• DIRECTIONS FOR THIS TASK: Which of the lines below mention the word "computer"? Pull each one out.

SOURCE RECORDS section start

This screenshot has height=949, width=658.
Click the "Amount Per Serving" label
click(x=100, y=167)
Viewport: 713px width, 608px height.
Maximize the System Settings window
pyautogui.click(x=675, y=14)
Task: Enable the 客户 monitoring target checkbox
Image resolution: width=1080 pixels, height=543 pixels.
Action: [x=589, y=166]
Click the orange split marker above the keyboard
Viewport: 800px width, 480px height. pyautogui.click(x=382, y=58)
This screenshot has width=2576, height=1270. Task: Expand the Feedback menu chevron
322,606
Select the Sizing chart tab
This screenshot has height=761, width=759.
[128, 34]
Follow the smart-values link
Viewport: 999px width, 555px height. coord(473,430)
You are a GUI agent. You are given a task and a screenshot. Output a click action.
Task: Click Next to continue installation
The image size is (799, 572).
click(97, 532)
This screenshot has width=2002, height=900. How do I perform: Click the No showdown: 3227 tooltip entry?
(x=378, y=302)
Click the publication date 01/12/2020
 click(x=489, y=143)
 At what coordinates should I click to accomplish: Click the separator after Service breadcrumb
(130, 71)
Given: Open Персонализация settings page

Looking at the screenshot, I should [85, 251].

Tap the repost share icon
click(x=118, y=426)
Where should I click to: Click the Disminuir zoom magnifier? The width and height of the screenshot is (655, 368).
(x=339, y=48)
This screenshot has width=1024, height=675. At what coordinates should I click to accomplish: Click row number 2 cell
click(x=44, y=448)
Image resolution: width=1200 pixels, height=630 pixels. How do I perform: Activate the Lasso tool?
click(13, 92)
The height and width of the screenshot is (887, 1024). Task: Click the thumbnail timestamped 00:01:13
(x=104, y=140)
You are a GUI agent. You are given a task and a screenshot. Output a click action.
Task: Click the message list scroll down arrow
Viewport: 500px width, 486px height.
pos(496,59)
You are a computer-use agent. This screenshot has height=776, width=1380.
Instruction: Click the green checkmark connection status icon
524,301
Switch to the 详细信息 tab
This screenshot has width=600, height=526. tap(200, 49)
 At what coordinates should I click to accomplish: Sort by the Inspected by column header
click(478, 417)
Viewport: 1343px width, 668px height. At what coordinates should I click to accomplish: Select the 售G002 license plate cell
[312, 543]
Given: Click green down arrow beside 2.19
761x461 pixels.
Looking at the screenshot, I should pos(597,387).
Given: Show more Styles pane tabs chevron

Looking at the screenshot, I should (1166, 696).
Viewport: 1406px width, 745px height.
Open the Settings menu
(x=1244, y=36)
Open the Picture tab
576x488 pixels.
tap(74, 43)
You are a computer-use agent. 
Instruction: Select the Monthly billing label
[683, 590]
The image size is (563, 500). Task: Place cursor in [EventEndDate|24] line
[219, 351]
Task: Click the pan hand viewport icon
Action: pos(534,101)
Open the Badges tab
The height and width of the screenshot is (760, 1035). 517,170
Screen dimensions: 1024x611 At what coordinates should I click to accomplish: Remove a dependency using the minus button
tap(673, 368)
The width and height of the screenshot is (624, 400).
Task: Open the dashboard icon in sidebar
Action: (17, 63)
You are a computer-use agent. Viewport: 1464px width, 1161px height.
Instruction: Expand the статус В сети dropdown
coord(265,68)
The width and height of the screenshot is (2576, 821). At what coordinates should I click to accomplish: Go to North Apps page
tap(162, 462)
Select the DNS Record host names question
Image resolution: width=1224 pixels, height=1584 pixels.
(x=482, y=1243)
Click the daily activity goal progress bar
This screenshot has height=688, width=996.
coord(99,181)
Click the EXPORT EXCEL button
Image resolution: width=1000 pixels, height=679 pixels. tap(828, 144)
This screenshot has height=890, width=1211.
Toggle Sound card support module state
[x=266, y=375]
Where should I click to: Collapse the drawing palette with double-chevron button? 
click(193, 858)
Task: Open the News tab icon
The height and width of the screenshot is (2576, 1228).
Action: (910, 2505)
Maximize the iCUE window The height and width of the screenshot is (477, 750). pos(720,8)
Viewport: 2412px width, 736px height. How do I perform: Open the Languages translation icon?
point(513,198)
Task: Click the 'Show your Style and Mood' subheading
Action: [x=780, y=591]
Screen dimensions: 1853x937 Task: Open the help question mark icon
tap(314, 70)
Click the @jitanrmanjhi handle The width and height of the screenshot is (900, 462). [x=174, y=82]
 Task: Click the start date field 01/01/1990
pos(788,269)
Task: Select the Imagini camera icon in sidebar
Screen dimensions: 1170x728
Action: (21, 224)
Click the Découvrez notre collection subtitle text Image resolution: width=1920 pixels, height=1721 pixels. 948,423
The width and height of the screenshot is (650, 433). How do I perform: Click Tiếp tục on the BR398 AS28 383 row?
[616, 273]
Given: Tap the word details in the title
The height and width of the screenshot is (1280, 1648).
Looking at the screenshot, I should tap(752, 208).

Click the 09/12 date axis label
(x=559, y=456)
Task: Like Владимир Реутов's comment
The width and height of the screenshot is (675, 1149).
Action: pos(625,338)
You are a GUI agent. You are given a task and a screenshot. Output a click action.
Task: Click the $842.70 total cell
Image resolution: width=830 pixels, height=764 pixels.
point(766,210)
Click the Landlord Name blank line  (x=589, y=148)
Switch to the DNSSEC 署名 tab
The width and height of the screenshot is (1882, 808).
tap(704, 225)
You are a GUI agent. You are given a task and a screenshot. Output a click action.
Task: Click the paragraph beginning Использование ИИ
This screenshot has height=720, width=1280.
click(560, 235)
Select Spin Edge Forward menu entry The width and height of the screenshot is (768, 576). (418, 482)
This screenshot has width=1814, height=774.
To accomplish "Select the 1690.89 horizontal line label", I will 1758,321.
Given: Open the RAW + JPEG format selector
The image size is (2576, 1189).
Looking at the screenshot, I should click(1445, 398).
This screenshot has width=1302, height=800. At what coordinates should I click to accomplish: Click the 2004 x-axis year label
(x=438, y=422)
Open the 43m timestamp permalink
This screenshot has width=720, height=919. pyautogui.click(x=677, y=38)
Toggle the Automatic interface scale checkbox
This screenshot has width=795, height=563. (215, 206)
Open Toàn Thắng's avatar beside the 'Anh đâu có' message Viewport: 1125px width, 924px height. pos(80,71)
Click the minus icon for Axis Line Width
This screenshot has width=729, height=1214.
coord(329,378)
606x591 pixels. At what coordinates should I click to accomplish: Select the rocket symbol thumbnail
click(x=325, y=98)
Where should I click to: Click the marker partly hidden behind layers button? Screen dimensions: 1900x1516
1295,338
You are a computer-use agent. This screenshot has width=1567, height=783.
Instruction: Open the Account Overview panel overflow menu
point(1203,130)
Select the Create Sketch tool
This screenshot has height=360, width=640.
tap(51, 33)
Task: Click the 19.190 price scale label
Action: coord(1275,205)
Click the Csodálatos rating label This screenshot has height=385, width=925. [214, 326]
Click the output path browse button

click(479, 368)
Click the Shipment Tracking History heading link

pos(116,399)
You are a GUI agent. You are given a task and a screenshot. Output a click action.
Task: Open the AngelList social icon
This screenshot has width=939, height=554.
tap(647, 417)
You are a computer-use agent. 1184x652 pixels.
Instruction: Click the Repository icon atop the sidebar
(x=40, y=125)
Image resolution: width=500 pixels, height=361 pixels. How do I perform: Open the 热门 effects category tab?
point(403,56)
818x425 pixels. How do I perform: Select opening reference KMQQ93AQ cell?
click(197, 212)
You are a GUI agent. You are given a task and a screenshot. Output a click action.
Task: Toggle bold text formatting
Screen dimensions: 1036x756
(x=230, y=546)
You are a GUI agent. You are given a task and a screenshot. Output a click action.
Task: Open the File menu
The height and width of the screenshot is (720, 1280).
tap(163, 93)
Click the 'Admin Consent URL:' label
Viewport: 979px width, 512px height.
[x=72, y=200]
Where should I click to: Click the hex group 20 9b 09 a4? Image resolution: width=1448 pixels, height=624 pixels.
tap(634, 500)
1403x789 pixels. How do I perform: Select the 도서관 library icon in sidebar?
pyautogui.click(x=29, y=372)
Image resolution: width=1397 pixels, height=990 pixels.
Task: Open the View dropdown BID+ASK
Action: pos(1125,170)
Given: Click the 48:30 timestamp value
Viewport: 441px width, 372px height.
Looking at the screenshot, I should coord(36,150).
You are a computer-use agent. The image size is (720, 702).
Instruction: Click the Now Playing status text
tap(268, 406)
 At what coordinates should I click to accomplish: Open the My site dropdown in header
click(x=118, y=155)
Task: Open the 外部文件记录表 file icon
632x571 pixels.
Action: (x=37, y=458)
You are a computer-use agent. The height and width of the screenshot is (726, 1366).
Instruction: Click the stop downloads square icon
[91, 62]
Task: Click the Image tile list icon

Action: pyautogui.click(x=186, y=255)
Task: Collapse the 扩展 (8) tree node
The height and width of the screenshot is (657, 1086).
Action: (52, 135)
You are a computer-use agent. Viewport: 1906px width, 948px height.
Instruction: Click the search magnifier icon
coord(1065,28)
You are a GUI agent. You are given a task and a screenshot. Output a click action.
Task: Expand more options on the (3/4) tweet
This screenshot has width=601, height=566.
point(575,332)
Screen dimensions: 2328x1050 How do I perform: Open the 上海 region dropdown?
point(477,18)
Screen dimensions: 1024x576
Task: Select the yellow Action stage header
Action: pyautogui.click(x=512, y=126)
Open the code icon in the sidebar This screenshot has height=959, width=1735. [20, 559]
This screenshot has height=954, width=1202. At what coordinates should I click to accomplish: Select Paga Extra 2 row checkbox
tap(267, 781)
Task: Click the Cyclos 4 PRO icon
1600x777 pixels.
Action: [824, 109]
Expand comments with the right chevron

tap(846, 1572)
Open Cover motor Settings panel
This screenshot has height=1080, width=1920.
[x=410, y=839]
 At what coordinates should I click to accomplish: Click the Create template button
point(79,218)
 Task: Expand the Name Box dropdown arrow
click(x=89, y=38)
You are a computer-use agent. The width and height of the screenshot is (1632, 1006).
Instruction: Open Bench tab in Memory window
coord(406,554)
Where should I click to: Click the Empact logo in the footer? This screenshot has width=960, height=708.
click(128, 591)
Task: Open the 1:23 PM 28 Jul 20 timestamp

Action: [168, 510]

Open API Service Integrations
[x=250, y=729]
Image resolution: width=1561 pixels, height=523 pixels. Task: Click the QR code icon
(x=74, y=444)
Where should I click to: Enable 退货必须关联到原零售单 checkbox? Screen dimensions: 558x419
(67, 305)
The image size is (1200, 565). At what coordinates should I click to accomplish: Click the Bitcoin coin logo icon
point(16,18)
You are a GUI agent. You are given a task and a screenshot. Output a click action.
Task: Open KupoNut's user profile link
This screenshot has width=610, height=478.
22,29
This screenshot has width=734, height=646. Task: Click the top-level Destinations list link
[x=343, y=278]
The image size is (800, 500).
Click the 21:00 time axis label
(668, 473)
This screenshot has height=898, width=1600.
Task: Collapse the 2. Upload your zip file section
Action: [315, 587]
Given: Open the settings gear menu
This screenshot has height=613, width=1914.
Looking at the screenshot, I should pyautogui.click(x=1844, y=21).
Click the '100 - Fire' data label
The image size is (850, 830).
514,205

SOURCE RECORDS section end

• COMPLETED EXERCISE:
You are a computer-use agent. This screenshot has height=776, width=1380.
You are a computer-use agent. 
You are a computer-use agent. Viewport: 1464px width, 1161px height.
You are a computer-use agent. This screenshot has width=1567, height=783.
You are a computer-use agent. 1184x652 pixels.
You are a computer-use agent. The image size is (720, 702).
You are a computer-use agent. The height and width of the screenshot is (726, 1366).
You are a computer-use agent. Viewport: 1906px width, 948px height.
You are a computer-use agent. The width and height of the screenshot is (1632, 1006).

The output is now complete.